_READING TEXT_.
In particular, we found two sets of TF. One is induced by the TF ISGF3 (IRF9 and tyrosine-phosphorylated STAT1/2), which drives the first rapid cellular response to the viral infection; the other is induced by the related factor U-ISGF3, which drives the second prolonged response. U-ISGF3 is composed by IFN-β–induced IRF9 and STAT1/2 without tyrosine phosphorylation. The U-ISGF3–induced antiviral genes that show prolonged expression are driven by distinct IFN-stimulated response elements. Interestingly, our data are also supported by the recent discovery that the SARS-CoV-2 receptor angiotensin-converting enzyme 2 (ACE2) is an IFN-stimulated gene and that SARS-CoV-2 could exploit species-specific IFN-driven upregulation of ACE2 to enhance infection [23].
One of the IFN-dependent TF that can bind several domains of the SARS-CoV-2 genome is SIX1. However, hypoxia and hypoxia-inducible factor (HIF) 1α can increase SIX1 expression, which reciprocally stimulates HIF-1α expression under both normoxic and hypoxic conditions, thereby creating a positive feedback regulatory loop [24]. Therefore, it is plausible that the hypoxic conditions in SARS-CoV-2 patients contribute to viral activity by the activation of SIX1, which in turn binds to viral ORFs and genes.
Another factor that can bind SARS-CoV-2, HOXA9, plays an important role in glycoprotein C synthesis in the varicella zoster virus. Indeed, PBX/HOXA9 heterodimers bind the promoter region of this viral glycoprotein, and the HOXA9 homodimer binds the promoter of another viral protein which may upregulate C glycoprotein synthesis [25]. Moreover, we found a set of TF whose binding sites are present in SARS-CoV-2 but not in the bat CoV RaTG13, despite which they have a similarity of 96%.
As shown in our analysis of the 22 TF specific for SARS-CoV-2, we found GLIS2 and TFAP2A to likely be involved in ORF coding the spike protein. Moreover, we found TF involved in the virus life cycle, such as E2F1 and E2F4, MZF1 and TFAP2A.

_PROVIDED INFORMATION_.
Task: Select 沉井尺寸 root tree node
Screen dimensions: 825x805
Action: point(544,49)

--

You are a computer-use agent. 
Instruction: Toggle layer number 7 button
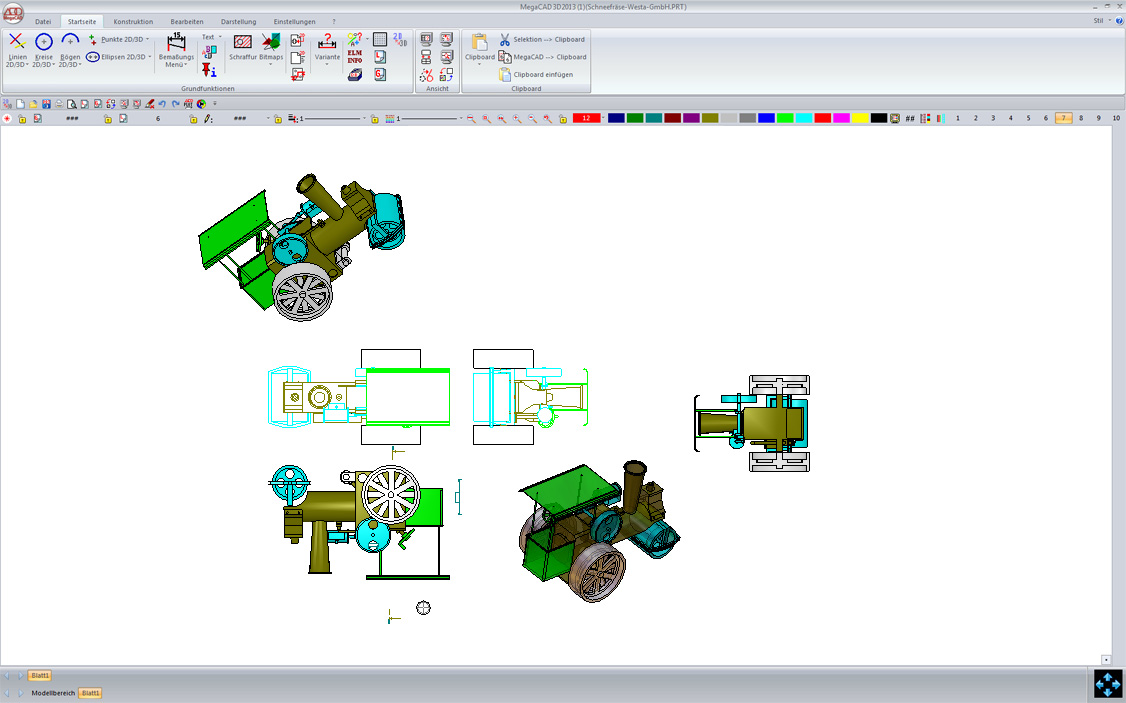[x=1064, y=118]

_YOUR ASSIGNMENT_. Translate this sentence from the text on transcription factors and SARS-CoV-2 into Spanish: "One of the IFN-dependent TF that can bind several domains of the SARS-CoV-2 genome is SIX1."

_SOLVED PROBLEM_. Uno de los TF dependientes de IFN que pueden unirse a varios dominios del genoma del SARS-CoV-2 es SIX1.